La capacité de choisir et de vouloir la foi (appel efficace) et la foi elle-même (grâce irrésistible) sont données de manière irrésistible et inconditionnelle par Dieu à certains hommes. Ces hommes sont responsables moralement de choisir la foi. D’autre part, Dieu donne aux autres hommes des capacités diverses (grâce commune), mais qui ne comprennent pas la capacité de choisir et de vouloir la foi, ni la foi elle-même. Ces derniers sont également responsables moralement de rejeter la foi[10].

Pour ce qui est des actions seules, Dieu est le principal acteur de chacune des étapes du salut car il en est la cause initiale. Ainsi, la vocation, la régénération, et la conversion qui fait intervenir la foi sont des monergismes divins[11]. De même, la préservation est un monergisme divin[12].

On peut remarquer qu'il n'y a pas de consensus entre calvinistes à ce sujet puisque certains d'entre-eux affirment que la conversion est un synergisme dans une certaine mesure[13]. Par exemple, Sproul a déclaré : « Une fois que la grâce opérant la régénération est donnée, le reste du processus est synergique. C’est-à-dire qu’après que l’âme a été changée par la grâce effective ou irrésistible, la personne elle-même choisit Christ. Dieu ne fait pas le choix à sa place »[14] ; ou encore « la foi n’est pas monergique[15]. » Cela semble aussi avoir été exprimé par Berkhof[16].

On peut remarquer aussi que dans l’ordo salutis calviniste, la régénération précède la conversion. La conversion, faisant intervenir l’acceptation de la foi, est souvent présentée comme un « effet passif de la régénération » dont l'origine exclusivement divine est assez évidente. Pour certains calvinistes, cette relation logique de cause à effet montrerait que l’acceptation de la foi est aussi un monergisme divin[17]. Pourtant, dans le calvinisme, Dieu est la cause initiale de tout, donc tout est un intrinsèquement monergisme divin.
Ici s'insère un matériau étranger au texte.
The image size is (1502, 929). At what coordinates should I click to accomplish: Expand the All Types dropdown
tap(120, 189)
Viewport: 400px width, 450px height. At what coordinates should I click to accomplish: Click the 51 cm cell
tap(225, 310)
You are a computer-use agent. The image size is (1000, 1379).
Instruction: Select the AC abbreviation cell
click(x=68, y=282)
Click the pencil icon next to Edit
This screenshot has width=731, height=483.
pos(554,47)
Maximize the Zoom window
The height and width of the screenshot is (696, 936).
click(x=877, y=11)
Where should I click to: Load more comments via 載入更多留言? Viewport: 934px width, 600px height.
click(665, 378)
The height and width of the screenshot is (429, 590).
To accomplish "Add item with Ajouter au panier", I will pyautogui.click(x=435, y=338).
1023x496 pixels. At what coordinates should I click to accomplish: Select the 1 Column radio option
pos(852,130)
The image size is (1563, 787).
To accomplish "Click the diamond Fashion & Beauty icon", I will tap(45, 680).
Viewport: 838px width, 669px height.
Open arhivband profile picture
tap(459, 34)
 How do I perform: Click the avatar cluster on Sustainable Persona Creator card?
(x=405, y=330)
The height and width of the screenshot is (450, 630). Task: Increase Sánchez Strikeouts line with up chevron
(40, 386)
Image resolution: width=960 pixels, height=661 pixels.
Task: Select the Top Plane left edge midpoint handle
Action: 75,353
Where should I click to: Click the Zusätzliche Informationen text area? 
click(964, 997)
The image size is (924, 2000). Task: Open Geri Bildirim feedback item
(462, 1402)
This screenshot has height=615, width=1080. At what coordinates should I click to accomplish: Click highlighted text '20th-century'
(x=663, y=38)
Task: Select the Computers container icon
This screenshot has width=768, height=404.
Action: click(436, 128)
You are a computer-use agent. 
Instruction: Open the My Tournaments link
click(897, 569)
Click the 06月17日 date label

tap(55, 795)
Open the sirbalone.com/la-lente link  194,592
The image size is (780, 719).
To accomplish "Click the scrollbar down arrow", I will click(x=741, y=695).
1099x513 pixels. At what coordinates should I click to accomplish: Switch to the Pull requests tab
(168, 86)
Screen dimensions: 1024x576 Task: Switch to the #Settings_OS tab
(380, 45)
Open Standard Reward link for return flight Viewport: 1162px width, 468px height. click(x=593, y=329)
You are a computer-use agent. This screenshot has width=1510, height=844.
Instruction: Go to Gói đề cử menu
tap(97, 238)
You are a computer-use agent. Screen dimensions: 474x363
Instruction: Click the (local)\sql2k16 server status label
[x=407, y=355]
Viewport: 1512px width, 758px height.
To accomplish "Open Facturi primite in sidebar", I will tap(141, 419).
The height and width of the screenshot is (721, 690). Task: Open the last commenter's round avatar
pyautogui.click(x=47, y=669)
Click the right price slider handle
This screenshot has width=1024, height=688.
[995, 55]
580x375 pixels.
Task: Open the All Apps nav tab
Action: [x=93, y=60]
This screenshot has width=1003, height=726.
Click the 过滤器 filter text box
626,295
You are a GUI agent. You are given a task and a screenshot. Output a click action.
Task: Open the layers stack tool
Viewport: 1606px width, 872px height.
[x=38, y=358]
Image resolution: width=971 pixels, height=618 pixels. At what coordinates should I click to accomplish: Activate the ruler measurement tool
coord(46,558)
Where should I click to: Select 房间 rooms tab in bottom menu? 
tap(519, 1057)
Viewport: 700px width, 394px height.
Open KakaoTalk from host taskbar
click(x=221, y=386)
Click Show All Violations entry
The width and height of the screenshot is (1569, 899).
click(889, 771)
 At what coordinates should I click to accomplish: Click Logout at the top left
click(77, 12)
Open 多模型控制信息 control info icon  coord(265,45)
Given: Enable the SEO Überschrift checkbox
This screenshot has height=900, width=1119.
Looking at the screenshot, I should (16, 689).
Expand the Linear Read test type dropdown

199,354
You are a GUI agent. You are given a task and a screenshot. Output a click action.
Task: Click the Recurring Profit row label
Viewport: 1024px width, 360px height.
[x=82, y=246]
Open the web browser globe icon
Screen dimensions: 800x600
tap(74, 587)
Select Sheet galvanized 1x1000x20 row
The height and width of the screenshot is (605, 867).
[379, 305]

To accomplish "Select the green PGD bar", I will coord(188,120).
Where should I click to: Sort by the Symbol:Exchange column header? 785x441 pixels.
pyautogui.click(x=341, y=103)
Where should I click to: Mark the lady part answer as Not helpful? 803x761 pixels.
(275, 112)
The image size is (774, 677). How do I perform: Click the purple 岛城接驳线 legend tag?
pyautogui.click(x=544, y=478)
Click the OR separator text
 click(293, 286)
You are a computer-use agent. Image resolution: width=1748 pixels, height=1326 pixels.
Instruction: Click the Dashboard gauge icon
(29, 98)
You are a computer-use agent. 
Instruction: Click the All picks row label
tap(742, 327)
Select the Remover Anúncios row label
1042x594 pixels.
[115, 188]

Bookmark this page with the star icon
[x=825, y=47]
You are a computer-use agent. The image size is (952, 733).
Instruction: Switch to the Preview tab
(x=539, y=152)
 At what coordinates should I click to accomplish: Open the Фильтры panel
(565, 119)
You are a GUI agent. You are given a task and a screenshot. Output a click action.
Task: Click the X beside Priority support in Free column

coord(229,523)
De ce fait, l’ordre logique des étapes du processus du salut dans le calvinisme n’a strictement aucune incidence sur l’aspect synergique ou monergique de ces étapes.

Positions incompatibilistes

L’arminianisme / semi-augustinisme, le semi-pélagianisme et le pélagianisme font intervenir le concept d’incompatibilisme qui soutient l’incompatibilité entre déterminisme et libre arbitre[18]. Elles affirment que l’expérience de vie habituelle de l’homme est le libre arbitre libertarien qui permet de garantir la responsabilité morale humaine[19]. Ceci implique que Dieu est seul responsable des actions dont il est la cause initiale et l’homme est seul responsable des actions dont il est la cause initiale.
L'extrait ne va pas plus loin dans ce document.